Dichthalten ohne Schweißperlen
Ob Sportwagen oder Downsizing, steigende Literleistungen vieler Motoren belasten ihre Abgasturbinen immer höher. Um die Abdichtung ihrer Gehäuse zu verbessern, steht nun eine neue Fügetechnik für Ladergehäusedichtungen zur Verfügung
Herdorf, 9. November 2015 – Ob in hochgezüchteten Sportwagen oder im Bereich hoch effizienten Downsizings belasten steigende Literleistungen vieler Motoren etliche Bauteile immer höher. Dazu zählen auch die Abgasturbinen, denn ohne Aufladung sind die meisten modernen Motorkonzepte gar nicht denkbar. Um die Abdichtung ihrer Gehäuse zu verbessern, steht nun eine neue Fügetechnik für Ladergehäusedichtungen zur Verfügung.

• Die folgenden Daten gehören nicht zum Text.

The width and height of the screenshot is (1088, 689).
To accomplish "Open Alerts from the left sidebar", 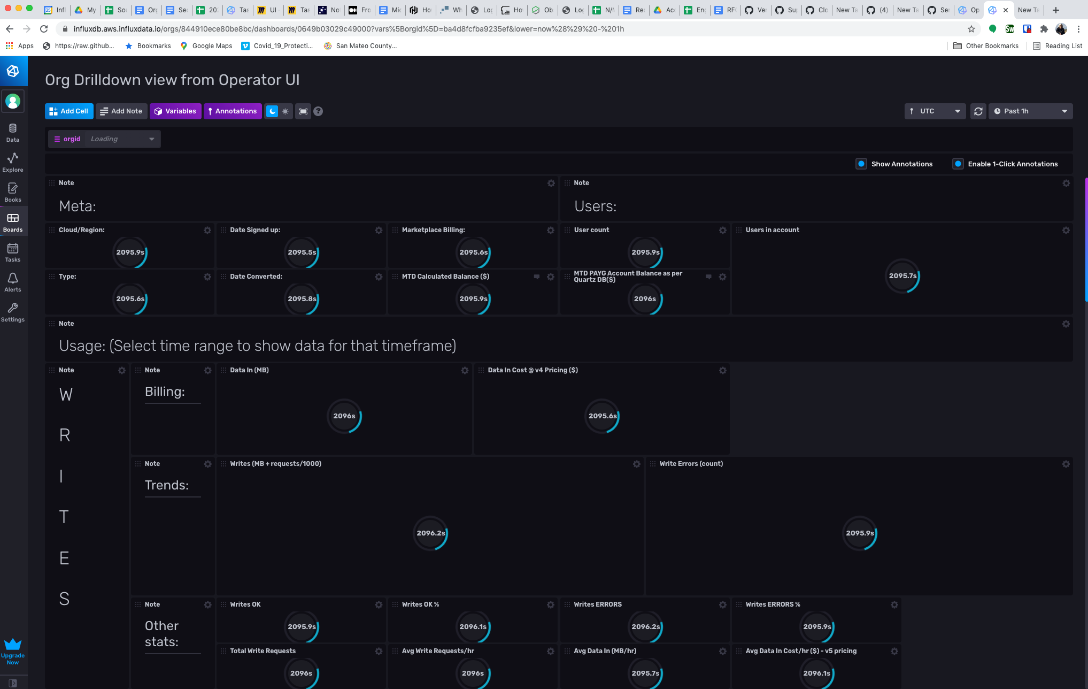I will [12, 281].
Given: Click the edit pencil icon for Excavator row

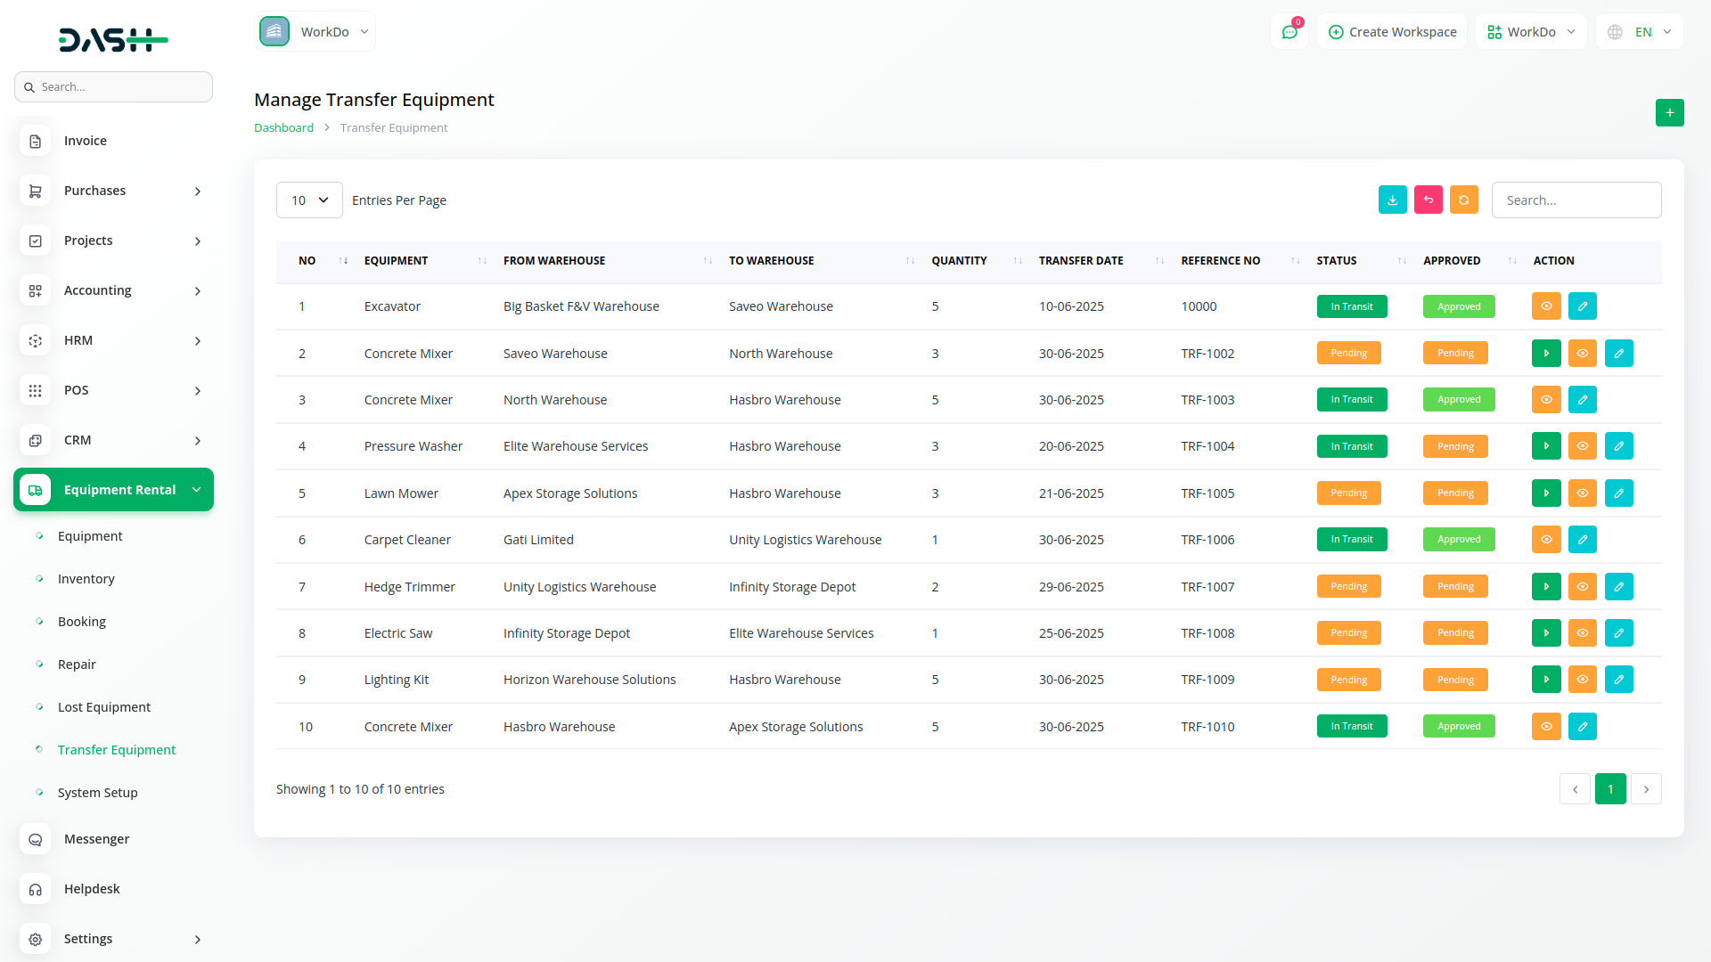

Schon heute werden an den abgasseitigen Flanschen von Turboladergehäusen meist mehrlagige Dichtungen eingebaut, um den Belastungen besser gerecht zu werden. Der global agierende Zulieferer Federal-Mogul Powertrain hat nun einen neuen Fertigungsprozess für solche Bauteile entwickelt, in dem Dichtungsprobleme, wie sie durch das Verschweißen unterschiedlicher Materialien auftreten können, von vornherein ausgeschlossen werden sollen.
Dichthalten ohne Schweißperlen (3 Bilder)

(Bild: Federal-Mogul)
„Ein bekanntes Qualitätsproblem entsteht durch die Verwendung von mehrschichtigen Ladergehäusedichtungen. Wenn dazu Edelstahl und alubeschichteter Stahl verschweißt werden, kann eine Reaktion auftreten, welche die Dichtungsfestigkeit im fertigen Bauteil beeinträchtigt. Eine Konstruktionsänderung ermöglicht nun einen Fertigungsprozess, der dieses Problem verhindert.“ sagt Thorsten Schäfer, Global Engineering Manager für feste Hitzeschilde bei Federal-Mogul.
Punktuelle Erhebungen
Die Dichtung für den abgasseitigen Flansch des Turboladergehäuses besteht aus einer dicken, zum Korrosionsschutz und zur Hitzeabschirmung aluminiumbeschichteten Stahllage. Auf ihren beiden Oberflächen liegt je eine dünne Edelstahllage, die je eine Dichtung trägt. Damit die drei Teile sowohl im Werk als auch in der Werkstatt einfacher und sicherer zu montieren sind, werden sie zu einem Bauteil verschweißt. Dabei entstehende Aluminiumtropfen können sich allerdings auf oder zwischen den Schichten absetzen, wo sie dann als punktuelle Erhebungen die Dichtwirkung beeinträchtigen können. Der Qualitätskontrolle können solche Verunreinigungen entgehen, weil sie zum Teil zwischen den Dichtungslagen sitzen.